Please post the thread where I said this...........
 
steen said:
Nope. I am saying that such comparison is invalid for the very reasons you are bringing up. The species comparisons are ONLY valid when comparing between species. So when you try to apply it within a species, it is an invalid application, just like f.ex. division by zero is invalid.

I'm not making a comparison--I am saying that they are one and the same. Human beings. Mr. Cope wasn't the ONLY human to have ever existed--he is representative of the typical. He was once a zygote. He was Mr. Cope when he was a zygote...He was an embryo. He was Mr. Cope when he was an embryo. The unity of his being never changes throughout his existence--only his abilities. Mr. Cope is representative of the species human. The fact he was once a zygote is representative of the human species--the fact he was a teenager is representative of the human species...the fact he was conceived, lived a human life and then died a human death is representative of the species.

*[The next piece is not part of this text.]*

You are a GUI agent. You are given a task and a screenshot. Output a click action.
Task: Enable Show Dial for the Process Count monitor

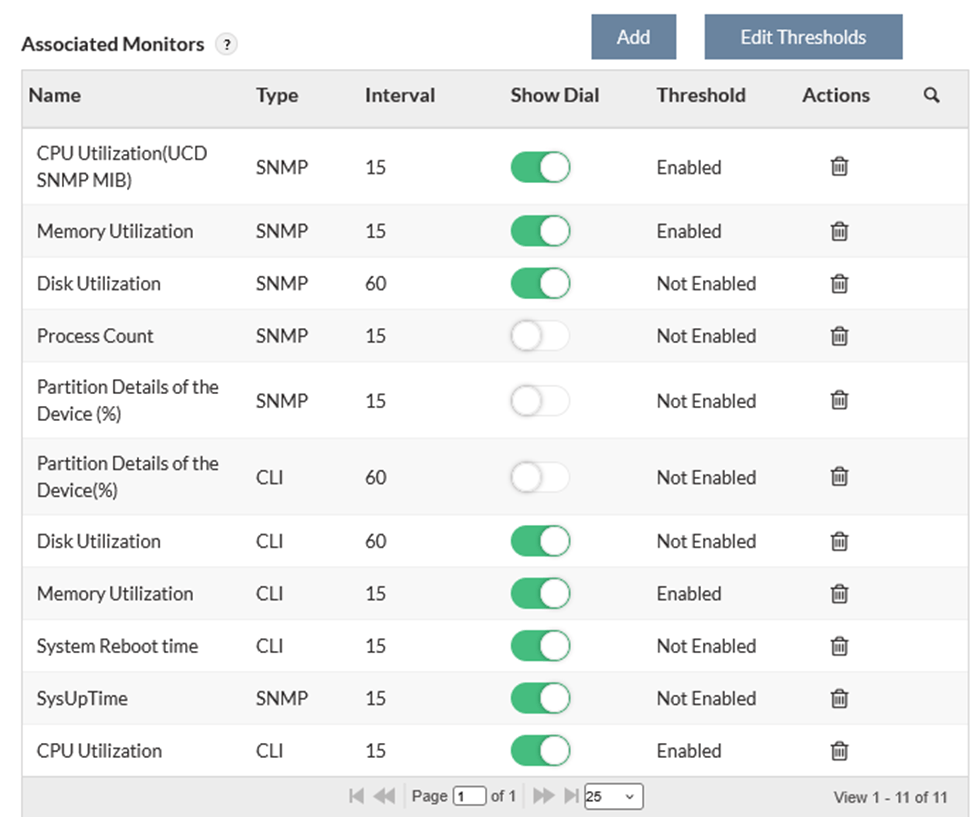pos(540,336)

Did you read this part of the link I gave...When picking the type specimen, the paleontologist isn't choosing the ideal individual, or the biggest, or the most anything, just the most typical one. It has all the important features, with nothing that's unusual for the species. The type specimen might not be perfect or even complete. And what if the fossil is just a pollen grain, or a seed or an egg, or a caterpillar whose adult form is a moth? These are problems for later researchers to resolve.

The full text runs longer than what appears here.